辻村深月『ゼロ、ハチ、ゼロ、ナナ。』

「私は彼女に言いました。すべてを人のせいにして呪うなら、悪いのは高校の先生じゃない。あなたの限界を決めたのはあなたの親だ、と」
「教えてくれなかったのは、見せようとしなかったのは、あなたと同じくその世界を知らなかったお母さんたちだ、と、私は言いました」(240ー241p)

 この小説は直木賞候補にもなったミステリーですが、ミステリーというよりは女性ならではの「関係性」を描いた小説と言えるでしょう。
 この、小説で描かれる関係性の一つは山梨県という東京と微妙な距離感のある地方の女性たちの間の関係性です。
 地元の高校や短大を出た女性たちは、地元の会社に昇級の無い契約社員のような形で入社し、そこで「結婚」というゴールを目指して合コンを繰り返しています。居酒屋での合コン、ファミレスでの作戦会議、合コンのメンバーとしての人間関係、いずれも非常に閉塞的ではありますが、そこには「結婚」あるいは「東京」といった価値観が微かに見えています。
 この「微かに見えている」という点がまたやっかいで、女性たちは「適齢期」というタイムリミットに追われながら、合コンを繰り返します。

 
 そして、この小説が焦点を当てるもう一つの関係性が母娘の関係。
 以前、斎藤環の『母は娘の人生を支配する』を紹介したとき(http://d.hatena.ne.jp/morningrain/20080612/p1参照)、次のような部分を引用しました。

 多くの場合、人は基本となる価値観を、まず親を通じて学びます。この点は、男も女も一緒ですね。ただし、男性にとっての父親の影響は、娘にとっての母親の影響ほど、決定的なものにはなりにくいように思います。
 なぜなら、男性的な価値規範は、しばしば父親の頭上を越えて、普遍的なもの(言葉やシンボル)とつながっている(ようにみえる)からです。だから、父親は必ずしも絶対的な存在ではありません。父親自らが示した価値規範に照らした結果、当の父親が軽蔑されてしまうということもありえるのです。
 しかし、母親の価値規範の影響は、父親のそれに比べると、ずっと直接的なものです。母親は娘にさまざまな形で「こうあってほしい」というイメージを押しつけます。娘はしばしば、驚くほど素直にそのイメージを引受けます。この点が重要です。価値観なら反発したり論理的に否定したりもできるのですが、イメージは否定できません。それに素直に従っても逆らっても、結局はイメージによる支配を受け入れてしまうことになる。母親による「女の子はかくあるべし」という、イメージによる押しつけの力は馬鹿にできないのです。

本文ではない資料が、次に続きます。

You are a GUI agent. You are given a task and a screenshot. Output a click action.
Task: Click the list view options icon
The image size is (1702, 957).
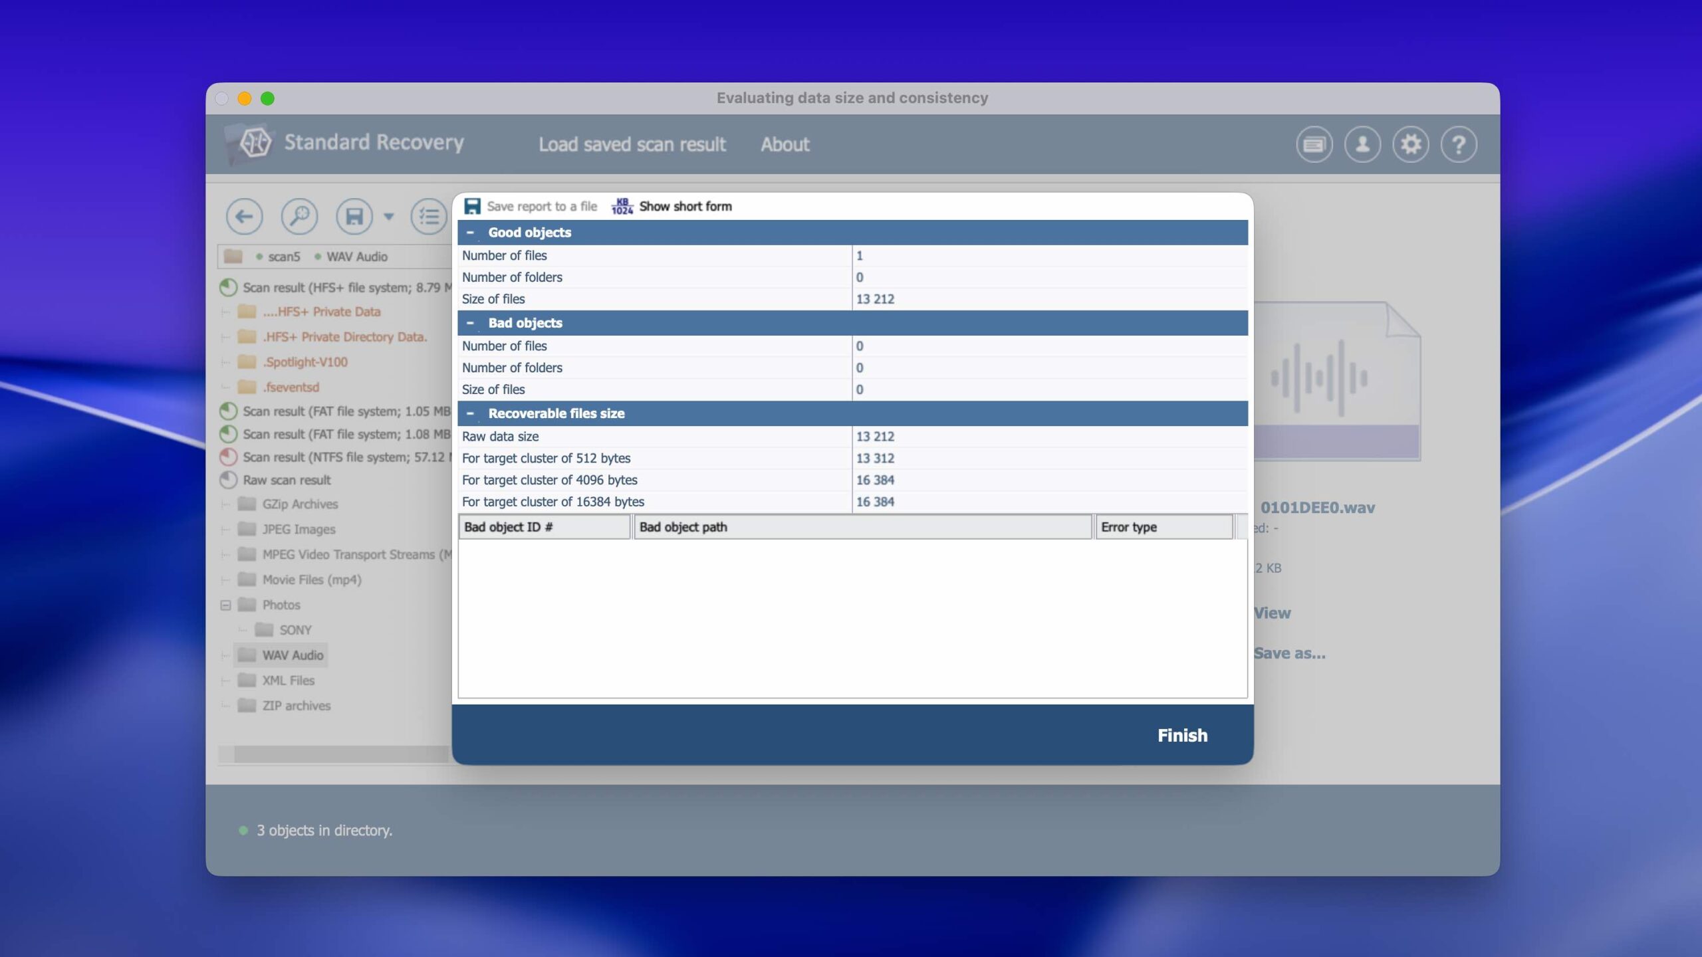tap(429, 216)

(108-109p)

 この小説で描かれるのはまさにこれ。
 主人公のみずほは、娘にさまざまな規範(「コーラは健康に悪い!」など)を押し付ける母親の元に育ち、それに反発し、東京の大学に出ます。けれども、彼女には一時的に山梨に戻っていた時期に、彼女は母親から「娘代」をもらって暮らしてた過去があります。
 その山梨で、運良く結婚相手をみつけることができたみずほは、東京へと「脱出」し、ライターとして働いています。
 一方、みずほの幼なじみのチエミは、地元の高校から短大へと進学し地元で就職。ある意味で、非常に優しく理解のある両親の元で育ちます。
 けれども、この「優しくて理解のある」母親というものこそ、非常に厄介なものなのです。
 斎藤環が述べるように、父親のことは、例えば父親の社会的地位を乗り越える事で否定する事ができます。一方、母親、特に家族の幸せをこいねがう母親を否定する事は非常に難しいです。母親の「あなたのためを思って」という心を完全に否定することなどできないからです。
 ですから、よくできた母親ほど、娘を完璧に縛り付けてしまう可能性があります。
 冒頭で引用した部分は、チエミの同僚で帰国子女で正社員の及川亜理紗がチエミを評した言葉ですが、チエミを評した言葉としてこれほど的確な言葉はありません。
 「よい母親」のもとで「よい娘」を演じていた彼女の世界は、いつの間にかあまりに小さく閉じたものになっていたのです。
 

 そんな中、チエミの母親が殺され、チエミが失踪します。
 チエミの行方を追うみずほによって明らかにされるチエミの閉塞した世界。
 「幸せな家庭」で育ち「幸せ」を求めていたチエミはいつの間にか袋小路にはまっていたのです。
 

 こんなふうに書くと桐野夏生の小説を想像する人もいると思いますし、実際、作者は桐野夏生の影響を受けているんだと思います(例えば、合コン仲間が桐野夏生がお得意の4人組ですし)。
 ただ、桐野夏生の小説と違うのは、女性のドロドロとした関係を露悪的に書くのではなく、どこか優しさを持って書いているところ。
 作者はチエミのことを登場人物をつうじて容赦なく書きながらも、あくまでもチエミに同情的です。
 そして、そのチエミに対する優しさは、語り手がチエミとなる第2部になっていっそう強くなります。
 次の部分なんかはチエミの「かなしさ」が最高に出ている部分で、読み手は主体性がなくある意味でイライラさせられるチエミに感情移入せざるを得なくなります。

 今でも、あの日の学級会を後悔している。
 私もあそこで立つべきだった。みずほちゃんと同じタイミングで、立候補、すればよかった。そうすれば何も変わらず、みずほちゃんのように、きっと今もいられたかもしれない。(330ー331p)


 ミステリーとしては、正直、真相が明らかになる過程の書き方がいまいちだと思います。(主人公が知っていて読者は知らない情報の出され方がなし崩し的)
 ただ、そういった欠点があっても、非常に面白くてすごみがあって、それでいて優しさのある小説だと思います。